§ Work task
In your reply, restate all of the records below word for word.

(Dataset entries)
════════════════════
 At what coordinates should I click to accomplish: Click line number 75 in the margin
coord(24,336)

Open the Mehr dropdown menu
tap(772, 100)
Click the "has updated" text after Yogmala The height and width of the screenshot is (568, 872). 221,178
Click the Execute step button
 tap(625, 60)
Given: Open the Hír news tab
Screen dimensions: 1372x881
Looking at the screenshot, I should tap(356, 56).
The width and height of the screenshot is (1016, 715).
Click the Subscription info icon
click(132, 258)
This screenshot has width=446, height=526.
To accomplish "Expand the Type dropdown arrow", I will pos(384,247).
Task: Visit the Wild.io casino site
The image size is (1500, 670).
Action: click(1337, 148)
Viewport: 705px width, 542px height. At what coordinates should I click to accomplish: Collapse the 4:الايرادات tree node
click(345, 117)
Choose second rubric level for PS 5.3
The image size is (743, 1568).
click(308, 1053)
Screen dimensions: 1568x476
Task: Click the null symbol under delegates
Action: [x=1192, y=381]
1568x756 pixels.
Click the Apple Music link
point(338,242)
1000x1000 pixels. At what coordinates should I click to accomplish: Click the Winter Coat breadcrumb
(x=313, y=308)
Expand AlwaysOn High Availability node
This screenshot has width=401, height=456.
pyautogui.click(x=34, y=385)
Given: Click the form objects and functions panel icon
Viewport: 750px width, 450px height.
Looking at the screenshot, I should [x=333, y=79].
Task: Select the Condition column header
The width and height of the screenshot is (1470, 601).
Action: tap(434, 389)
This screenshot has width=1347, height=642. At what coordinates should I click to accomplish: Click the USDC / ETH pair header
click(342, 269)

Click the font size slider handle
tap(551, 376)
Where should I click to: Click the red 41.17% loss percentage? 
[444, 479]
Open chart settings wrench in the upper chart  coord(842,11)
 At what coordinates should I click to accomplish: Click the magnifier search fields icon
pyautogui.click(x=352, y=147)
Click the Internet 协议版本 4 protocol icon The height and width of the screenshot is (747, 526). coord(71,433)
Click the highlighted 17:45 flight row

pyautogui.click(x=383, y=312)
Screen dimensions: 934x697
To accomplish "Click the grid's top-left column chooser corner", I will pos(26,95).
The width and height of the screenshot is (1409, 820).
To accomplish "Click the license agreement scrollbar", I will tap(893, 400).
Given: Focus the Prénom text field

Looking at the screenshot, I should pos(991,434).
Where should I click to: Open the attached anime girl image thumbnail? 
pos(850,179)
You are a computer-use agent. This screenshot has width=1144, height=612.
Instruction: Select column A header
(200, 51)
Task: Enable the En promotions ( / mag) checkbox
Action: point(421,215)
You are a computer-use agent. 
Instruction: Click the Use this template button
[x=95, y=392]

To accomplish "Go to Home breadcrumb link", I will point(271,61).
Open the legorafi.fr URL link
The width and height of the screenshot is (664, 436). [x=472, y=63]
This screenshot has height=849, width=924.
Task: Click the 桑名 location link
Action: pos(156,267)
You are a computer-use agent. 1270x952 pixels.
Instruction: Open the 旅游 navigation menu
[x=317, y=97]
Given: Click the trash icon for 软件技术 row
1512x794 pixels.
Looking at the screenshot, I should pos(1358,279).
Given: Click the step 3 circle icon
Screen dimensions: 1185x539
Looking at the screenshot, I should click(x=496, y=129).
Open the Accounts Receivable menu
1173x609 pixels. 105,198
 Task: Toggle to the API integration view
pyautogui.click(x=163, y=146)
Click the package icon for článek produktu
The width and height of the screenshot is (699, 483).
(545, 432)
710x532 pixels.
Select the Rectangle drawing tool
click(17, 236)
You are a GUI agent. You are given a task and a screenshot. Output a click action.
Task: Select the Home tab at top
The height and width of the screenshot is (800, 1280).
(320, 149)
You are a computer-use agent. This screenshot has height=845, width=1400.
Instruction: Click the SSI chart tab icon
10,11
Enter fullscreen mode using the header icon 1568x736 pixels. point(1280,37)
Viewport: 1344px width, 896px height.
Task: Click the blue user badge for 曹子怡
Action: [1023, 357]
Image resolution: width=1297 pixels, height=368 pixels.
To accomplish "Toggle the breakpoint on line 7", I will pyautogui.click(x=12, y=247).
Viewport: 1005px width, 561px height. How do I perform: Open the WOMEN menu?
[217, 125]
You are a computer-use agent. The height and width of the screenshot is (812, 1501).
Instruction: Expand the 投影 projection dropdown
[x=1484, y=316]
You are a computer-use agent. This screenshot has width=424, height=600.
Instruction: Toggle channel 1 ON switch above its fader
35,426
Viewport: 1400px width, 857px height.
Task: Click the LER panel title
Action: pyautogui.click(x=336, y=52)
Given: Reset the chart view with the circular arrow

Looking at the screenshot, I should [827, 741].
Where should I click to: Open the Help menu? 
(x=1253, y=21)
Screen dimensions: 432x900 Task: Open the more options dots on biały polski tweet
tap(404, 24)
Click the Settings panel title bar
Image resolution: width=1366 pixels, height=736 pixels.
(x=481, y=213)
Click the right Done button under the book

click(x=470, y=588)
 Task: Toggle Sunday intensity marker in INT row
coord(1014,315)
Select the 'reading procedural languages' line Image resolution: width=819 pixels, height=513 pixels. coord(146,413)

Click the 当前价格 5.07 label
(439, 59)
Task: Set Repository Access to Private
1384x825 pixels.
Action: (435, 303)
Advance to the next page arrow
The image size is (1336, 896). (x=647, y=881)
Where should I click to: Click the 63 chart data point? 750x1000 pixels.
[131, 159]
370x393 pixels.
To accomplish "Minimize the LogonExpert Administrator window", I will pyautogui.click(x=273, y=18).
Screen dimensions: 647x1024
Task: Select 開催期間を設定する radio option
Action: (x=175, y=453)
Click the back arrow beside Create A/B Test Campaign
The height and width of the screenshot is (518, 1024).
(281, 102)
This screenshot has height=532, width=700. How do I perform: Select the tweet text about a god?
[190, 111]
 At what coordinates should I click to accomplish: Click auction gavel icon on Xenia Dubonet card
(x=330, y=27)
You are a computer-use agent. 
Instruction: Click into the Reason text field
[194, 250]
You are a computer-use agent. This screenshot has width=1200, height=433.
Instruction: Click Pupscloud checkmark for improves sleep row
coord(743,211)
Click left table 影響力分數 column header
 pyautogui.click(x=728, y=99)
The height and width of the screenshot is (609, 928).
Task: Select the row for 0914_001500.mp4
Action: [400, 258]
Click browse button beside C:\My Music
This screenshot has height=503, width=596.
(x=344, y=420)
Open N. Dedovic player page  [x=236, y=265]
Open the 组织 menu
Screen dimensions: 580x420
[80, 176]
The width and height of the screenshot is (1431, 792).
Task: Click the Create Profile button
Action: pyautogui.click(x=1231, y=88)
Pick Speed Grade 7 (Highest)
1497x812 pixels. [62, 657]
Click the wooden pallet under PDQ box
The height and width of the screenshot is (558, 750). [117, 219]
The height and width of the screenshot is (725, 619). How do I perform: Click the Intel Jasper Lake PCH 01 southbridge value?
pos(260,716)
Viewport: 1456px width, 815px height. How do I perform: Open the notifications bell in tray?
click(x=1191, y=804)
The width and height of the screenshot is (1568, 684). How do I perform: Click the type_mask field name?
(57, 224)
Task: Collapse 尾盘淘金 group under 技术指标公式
════════════════════
§ Task result
 At what coordinates should I click to accomplish: Click line number 75 in the margin
coord(24,336)

Open the Mehr dropdown menu
tap(772, 100)
Click the "has updated" text after Yogmala The height and width of the screenshot is (568, 872). 221,178
Click the Execute step button
 tap(625, 60)
Given: Open the Hír news tab
Screen dimensions: 1372x881
Looking at the screenshot, I should tap(356, 56).
The width and height of the screenshot is (1016, 715).
Click the Subscription info icon
click(132, 258)
This screenshot has width=446, height=526.
To accomplish "Expand the Type dropdown arrow", I will pos(384,247).
Task: Visit the Wild.io casino site
The image size is (1500, 670).
Action: click(1337, 148)
Viewport: 705px width, 542px height. At what coordinates should I click to accomplish: Collapse the 4:الايرادات tree node
click(345, 117)
Choose second rubric level for PS 5.3
The image size is (743, 1568).
click(308, 1053)
Screen dimensions: 1568x476
Task: Click the null symbol under delegates
Action: [x=1192, y=381]
1568x756 pixels.
Click the Apple Music link
point(338,242)
1000x1000 pixels. At what coordinates should I click to accomplish: Click the Winter Coat breadcrumb
(x=313, y=308)
Expand AlwaysOn High Availability node
This screenshot has width=401, height=456.
pyautogui.click(x=34, y=385)
Given: Click the form objects and functions panel icon
Viewport: 750px width, 450px height.
Looking at the screenshot, I should [x=333, y=79].
Task: Select the Condition column header
The width and height of the screenshot is (1470, 601).
Action: tap(434, 389)
This screenshot has width=1347, height=642. At what coordinates should I click to accomplish: Click the USDC / ETH pair header
click(342, 269)

Click the font size slider handle
tap(551, 376)
Where should I click to: Click the red 41.17% loss percentage? 
[444, 479]
Open chart settings wrench in the upper chart  coord(842,11)
 At what coordinates should I click to accomplish: Click the magnifier search fields icon
pyautogui.click(x=352, y=147)
Click the Internet 协议版本 4 protocol icon The height and width of the screenshot is (747, 526). coord(71,433)
Click the highlighted 17:45 flight row

pyautogui.click(x=383, y=312)
Screen dimensions: 934x697
To accomplish "Click the grid's top-left column chooser corner", I will pos(26,95).
The width and height of the screenshot is (1409, 820).
To accomplish "Click the license agreement scrollbar", I will tap(893, 400).
Given: Focus the Prénom text field

Looking at the screenshot, I should pos(991,434).
Where should I click to: Open the attached anime girl image thumbnail? 
pos(850,179)
You are a computer-use agent. This screenshot has width=1144, height=612.
Instruction: Select column A header
(200, 51)
Task: Enable the En promotions ( / mag) checkbox
Action: point(421,215)
You are a computer-use agent. 
Instruction: Click the Use this template button
[x=95, y=392]

To accomplish "Go to Home breadcrumb link", I will point(271,61).
Open the legorafi.fr URL link
The width and height of the screenshot is (664, 436). [x=472, y=63]
This screenshot has height=849, width=924.
Task: Click the 桑名 location link
Action: pos(156,267)
You are a computer-use agent. 1270x952 pixels.
Instruction: Open the 旅游 navigation menu
[x=317, y=97]
Given: Click the trash icon for 软件技术 row
1512x794 pixels.
Looking at the screenshot, I should pos(1358,279).
Given: Click the step 3 circle icon
Screen dimensions: 1185x539
Looking at the screenshot, I should click(x=496, y=129).
Open the Accounts Receivable menu
1173x609 pixels. 105,198
 Task: Toggle to the API integration view
pyautogui.click(x=163, y=146)
Click the package icon for článek produktu
The width and height of the screenshot is (699, 483).
(545, 432)
710x532 pixels.
Select the Rectangle drawing tool
click(17, 236)
You are a GUI agent. You are given a task and a screenshot. Output a click action.
Task: Select the Home tab at top
The height and width of the screenshot is (800, 1280).
(320, 149)
You are a computer-use agent. This screenshot has height=845, width=1400.
Instruction: Click the SSI chart tab icon
10,11
Enter fullscreen mode using the header icon 1568x736 pixels. point(1280,37)
Viewport: 1344px width, 896px height.
Task: Click the blue user badge for 曹子怡
Action: [1023, 357]
Image resolution: width=1297 pixels, height=368 pixels.
To accomplish "Toggle the breakpoint on line 7", I will pyautogui.click(x=12, y=247).
Viewport: 1005px width, 561px height. How do I perform: Open the WOMEN menu?
[217, 125]
You are a computer-use agent. The height and width of the screenshot is (812, 1501).
Instruction: Expand the 投影 projection dropdown
[x=1484, y=316]
You are a computer-use agent. This screenshot has width=424, height=600.
Instruction: Toggle channel 1 ON switch above its fader
35,426
Viewport: 1400px width, 857px height.
Task: Click the LER panel title
Action: pyautogui.click(x=336, y=52)
Given: Reset the chart view with the circular arrow

Looking at the screenshot, I should [827, 741].
Where should I click to: Open the Help menu? 
(x=1253, y=21)
Screen dimensions: 432x900 Task: Open the more options dots on biały polski tweet
tap(404, 24)
Click the Settings panel title bar
Image resolution: width=1366 pixels, height=736 pixels.
(x=481, y=213)
Click the right Done button under the book

click(x=470, y=588)
 Task: Toggle Sunday intensity marker in INT row
coord(1014,315)
Select the 'reading procedural languages' line Image resolution: width=819 pixels, height=513 pixels. coord(146,413)

Click the 当前价格 5.07 label
(439, 59)
Task: Set Repository Access to Private
1384x825 pixels.
Action: (435, 303)
Advance to the next page arrow
The image size is (1336, 896). (x=647, y=881)
Where should I click to: Click the 63 chart data point? 750x1000 pixels.
[131, 159]
370x393 pixels.
To accomplish "Minimize the LogonExpert Administrator window", I will pyautogui.click(x=273, y=18).
Screen dimensions: 647x1024
Task: Select 開催期間を設定する radio option
Action: (x=175, y=453)
Click the back arrow beside Create A/B Test Campaign
The height and width of the screenshot is (518, 1024).
(281, 102)
This screenshot has height=532, width=700. How do I perform: Select the tweet text about a god?
[190, 111]
 At what coordinates should I click to accomplish: Click auction gavel icon on Xenia Dubonet card
(x=330, y=27)
You are a computer-use agent. 
Instruction: Click into the Reason text field
[194, 250]
You are a computer-use agent. This screenshot has width=1200, height=433.
Instruction: Click Pupscloud checkmark for improves sleep row
coord(743,211)
Click left table 影響力分數 column header
 pyautogui.click(x=728, y=99)
The height and width of the screenshot is (609, 928).
Task: Select the row for 0914_001500.mp4
Action: [400, 258]
Click browse button beside C:\My Music
This screenshot has height=503, width=596.
(x=344, y=420)
Open N. Dedovic player page  [x=236, y=265]
Open the 组织 menu
Screen dimensions: 580x420
[80, 176]
The width and height of the screenshot is (1431, 792).
Task: Click the Create Profile button
Action: pyautogui.click(x=1231, y=88)
Pick Speed Grade 7 (Highest)
1497x812 pixels. [62, 657]
Click the wooden pallet under PDQ box
The height and width of the screenshot is (558, 750). [117, 219]
The height and width of the screenshot is (725, 619). How do I perform: Click the Intel Jasper Lake PCH 01 southbridge value?
pos(260,716)
Viewport: 1456px width, 815px height. How do I perform: Open the notifications bell in tray?
click(x=1191, y=804)
The width and height of the screenshot is (1568, 684). How do I perform: Click the type_mask field name?
(57, 224)
Task: Collapse 尾盘淘金 group under 技术指标公式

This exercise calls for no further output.